DOCUMENT SECTION –
Get 2 or 3 of those rigs, and you have some nasty (in a good way) servers that would be gloriously fun to run MySQL Cluster, web servers and whatever else you want.

PXE/Network Boot Linux With Mac OS X Server

So I was in a situation where I want to upgrade the operating system on 10 blade servers that are in a data center. The problem is I really didn’t want to sit there and install the new operating systems on each one by one. The other issue is the servers don’t have CD/DVD drives in them since are blades.

I have a couple older Xserve G5s in the facility, so I figured why not use them as network boot servers for the Linux machines? By default OS X Server has a service for NetBoot (which is not the same thing and can really only be used to boot other Mac machines). But Mac OS X Server also has all the underlying services already installed to make it able to be a server for PXE booting from normal Intel BIOS.

So what network services do we need exactly (at least for how I did it)? DHCP, NFS, TFTP and optionally Web if you do an auto-install like I did.

Preface

This was written up in about 5 minutes mostly so I wouldn’t forget what I did in case I needed to do it again. Some assumptions are made like you aren’t completely new to Linux/Mac OS X administration. You can also have pxelinux boot to a operating system selection menu and some other things, but for what *I* wanted to do, I didn’t care about being able to boot into multiple operating systems/modes.

DATA RECORDS –
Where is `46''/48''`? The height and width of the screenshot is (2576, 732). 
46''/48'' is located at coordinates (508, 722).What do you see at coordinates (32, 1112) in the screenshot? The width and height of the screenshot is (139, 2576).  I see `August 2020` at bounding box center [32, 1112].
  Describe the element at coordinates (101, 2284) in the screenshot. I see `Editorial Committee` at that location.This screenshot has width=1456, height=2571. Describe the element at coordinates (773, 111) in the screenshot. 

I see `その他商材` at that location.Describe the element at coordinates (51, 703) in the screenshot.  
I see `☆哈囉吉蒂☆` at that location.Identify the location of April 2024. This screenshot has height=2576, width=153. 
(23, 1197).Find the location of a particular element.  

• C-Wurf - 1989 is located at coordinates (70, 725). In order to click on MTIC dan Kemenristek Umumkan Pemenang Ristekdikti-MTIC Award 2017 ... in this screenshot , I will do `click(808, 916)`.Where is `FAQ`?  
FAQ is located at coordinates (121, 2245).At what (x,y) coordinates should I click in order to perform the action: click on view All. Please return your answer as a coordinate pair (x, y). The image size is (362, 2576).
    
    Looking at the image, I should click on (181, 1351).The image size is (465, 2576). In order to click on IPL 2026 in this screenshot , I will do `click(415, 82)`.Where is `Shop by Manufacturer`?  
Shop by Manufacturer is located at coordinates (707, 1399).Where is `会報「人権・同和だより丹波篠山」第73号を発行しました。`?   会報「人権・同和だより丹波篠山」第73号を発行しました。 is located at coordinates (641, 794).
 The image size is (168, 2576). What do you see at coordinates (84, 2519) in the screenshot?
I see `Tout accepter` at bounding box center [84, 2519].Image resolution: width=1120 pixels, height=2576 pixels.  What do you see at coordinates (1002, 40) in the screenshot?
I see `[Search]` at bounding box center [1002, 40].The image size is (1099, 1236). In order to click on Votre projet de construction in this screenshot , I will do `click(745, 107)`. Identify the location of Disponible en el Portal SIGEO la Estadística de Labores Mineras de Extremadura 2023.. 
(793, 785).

WHAT YOU SHOULD DO –
Reproduce the stretch of the PXE network boot text above from "I have a couple" through "normal Intel BIOS.".

THE RESPONSE –
I have a couple older Xserve G5s in the facility, so I figured why not use them as network boot servers for the Linux machines? By default OS X Server has a service for NetBoot (which is not the same thing and can really only be used to boot other Mac machines). But Mac OS X Server also has all the underlying services already installed to make it able to be a server for PXE booting from normal Intel BIOS.